** begin **
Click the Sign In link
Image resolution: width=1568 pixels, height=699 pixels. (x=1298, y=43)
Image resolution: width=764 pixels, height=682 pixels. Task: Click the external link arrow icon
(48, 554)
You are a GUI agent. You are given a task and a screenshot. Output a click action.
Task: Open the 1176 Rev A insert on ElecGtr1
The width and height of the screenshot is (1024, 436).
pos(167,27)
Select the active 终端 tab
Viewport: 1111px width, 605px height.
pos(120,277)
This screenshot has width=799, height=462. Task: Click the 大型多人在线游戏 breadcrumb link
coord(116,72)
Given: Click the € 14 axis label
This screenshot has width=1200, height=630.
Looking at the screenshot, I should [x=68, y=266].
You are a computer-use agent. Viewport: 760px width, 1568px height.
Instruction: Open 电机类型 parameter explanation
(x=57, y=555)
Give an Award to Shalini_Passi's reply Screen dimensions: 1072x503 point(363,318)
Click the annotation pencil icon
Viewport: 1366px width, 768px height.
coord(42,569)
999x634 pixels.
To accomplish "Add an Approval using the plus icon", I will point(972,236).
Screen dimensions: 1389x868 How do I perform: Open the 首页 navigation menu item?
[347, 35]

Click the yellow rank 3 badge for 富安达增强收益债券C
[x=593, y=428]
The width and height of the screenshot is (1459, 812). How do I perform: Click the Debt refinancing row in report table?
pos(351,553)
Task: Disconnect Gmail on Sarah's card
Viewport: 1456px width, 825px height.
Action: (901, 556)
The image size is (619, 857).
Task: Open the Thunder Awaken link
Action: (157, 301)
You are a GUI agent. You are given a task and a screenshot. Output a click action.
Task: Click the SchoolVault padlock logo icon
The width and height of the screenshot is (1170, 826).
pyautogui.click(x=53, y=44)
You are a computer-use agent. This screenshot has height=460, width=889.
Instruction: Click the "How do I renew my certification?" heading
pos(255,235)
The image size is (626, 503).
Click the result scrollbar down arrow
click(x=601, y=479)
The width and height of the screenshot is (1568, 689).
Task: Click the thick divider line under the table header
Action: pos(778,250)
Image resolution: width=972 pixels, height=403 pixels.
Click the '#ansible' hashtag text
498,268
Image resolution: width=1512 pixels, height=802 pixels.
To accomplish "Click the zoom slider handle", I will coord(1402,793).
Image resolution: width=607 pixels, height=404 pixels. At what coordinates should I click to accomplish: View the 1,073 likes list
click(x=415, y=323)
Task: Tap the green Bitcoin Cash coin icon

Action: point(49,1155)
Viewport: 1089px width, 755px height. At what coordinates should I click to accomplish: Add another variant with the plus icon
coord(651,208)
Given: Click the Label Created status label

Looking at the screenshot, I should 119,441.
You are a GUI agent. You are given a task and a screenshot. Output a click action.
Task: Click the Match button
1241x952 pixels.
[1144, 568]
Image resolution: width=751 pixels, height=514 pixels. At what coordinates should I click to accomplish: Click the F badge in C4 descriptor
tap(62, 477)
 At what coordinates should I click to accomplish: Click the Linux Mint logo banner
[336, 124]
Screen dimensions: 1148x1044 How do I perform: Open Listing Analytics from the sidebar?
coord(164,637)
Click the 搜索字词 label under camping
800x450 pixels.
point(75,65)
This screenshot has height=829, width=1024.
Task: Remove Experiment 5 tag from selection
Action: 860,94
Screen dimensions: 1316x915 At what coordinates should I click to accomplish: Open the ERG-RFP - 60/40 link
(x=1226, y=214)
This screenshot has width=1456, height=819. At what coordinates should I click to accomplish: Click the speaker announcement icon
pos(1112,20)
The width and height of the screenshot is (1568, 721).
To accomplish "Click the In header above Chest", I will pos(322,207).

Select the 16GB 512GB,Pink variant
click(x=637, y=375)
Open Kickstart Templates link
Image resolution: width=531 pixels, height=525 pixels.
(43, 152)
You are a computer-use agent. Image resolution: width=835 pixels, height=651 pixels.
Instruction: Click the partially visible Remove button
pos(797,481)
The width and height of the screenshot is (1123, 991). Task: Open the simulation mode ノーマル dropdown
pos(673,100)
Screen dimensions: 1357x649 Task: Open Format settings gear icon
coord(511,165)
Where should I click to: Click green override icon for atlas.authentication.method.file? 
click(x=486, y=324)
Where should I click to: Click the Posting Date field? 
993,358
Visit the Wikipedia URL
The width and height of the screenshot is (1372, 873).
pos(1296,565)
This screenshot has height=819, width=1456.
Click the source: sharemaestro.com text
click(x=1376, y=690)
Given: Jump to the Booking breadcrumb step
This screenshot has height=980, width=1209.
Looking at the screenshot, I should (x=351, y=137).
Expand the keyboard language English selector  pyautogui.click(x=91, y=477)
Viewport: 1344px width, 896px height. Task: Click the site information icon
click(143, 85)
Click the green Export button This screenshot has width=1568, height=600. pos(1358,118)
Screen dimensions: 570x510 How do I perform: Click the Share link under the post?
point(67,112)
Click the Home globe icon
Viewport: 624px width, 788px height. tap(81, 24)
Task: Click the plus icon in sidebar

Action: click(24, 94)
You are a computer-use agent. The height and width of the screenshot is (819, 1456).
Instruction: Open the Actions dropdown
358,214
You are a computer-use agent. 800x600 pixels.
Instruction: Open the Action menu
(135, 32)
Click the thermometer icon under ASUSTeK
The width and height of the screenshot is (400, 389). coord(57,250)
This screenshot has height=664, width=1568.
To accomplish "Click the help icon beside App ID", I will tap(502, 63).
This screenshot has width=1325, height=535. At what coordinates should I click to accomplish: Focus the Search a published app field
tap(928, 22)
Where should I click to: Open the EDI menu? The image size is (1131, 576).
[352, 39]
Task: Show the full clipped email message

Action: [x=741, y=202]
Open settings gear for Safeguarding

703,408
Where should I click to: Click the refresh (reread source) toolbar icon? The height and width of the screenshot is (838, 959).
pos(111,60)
** end **
_Task directions:_ Copy the records from their first line through the line that contains "(x=57, y=555)", including both of those lines, and reproduce each line without any change.

_Response:_
Click the Sign In link
Image resolution: width=1568 pixels, height=699 pixels. (x=1298, y=43)
Image resolution: width=764 pixels, height=682 pixels. Task: Click the external link arrow icon
(48, 554)
You are a GUI agent. You are given a task and a screenshot. Output a click action.
Task: Open the 1176 Rev A insert on ElecGtr1
The width and height of the screenshot is (1024, 436).
pos(167,27)
Select the active 终端 tab
Viewport: 1111px width, 605px height.
pos(120,277)
This screenshot has width=799, height=462. Task: Click the 大型多人在线游戏 breadcrumb link
coord(116,72)
Given: Click the € 14 axis label
This screenshot has width=1200, height=630.
Looking at the screenshot, I should [x=68, y=266].
You are a computer-use agent. Viewport: 760px width, 1568px height.
Instruction: Open 电机类型 parameter explanation
(x=57, y=555)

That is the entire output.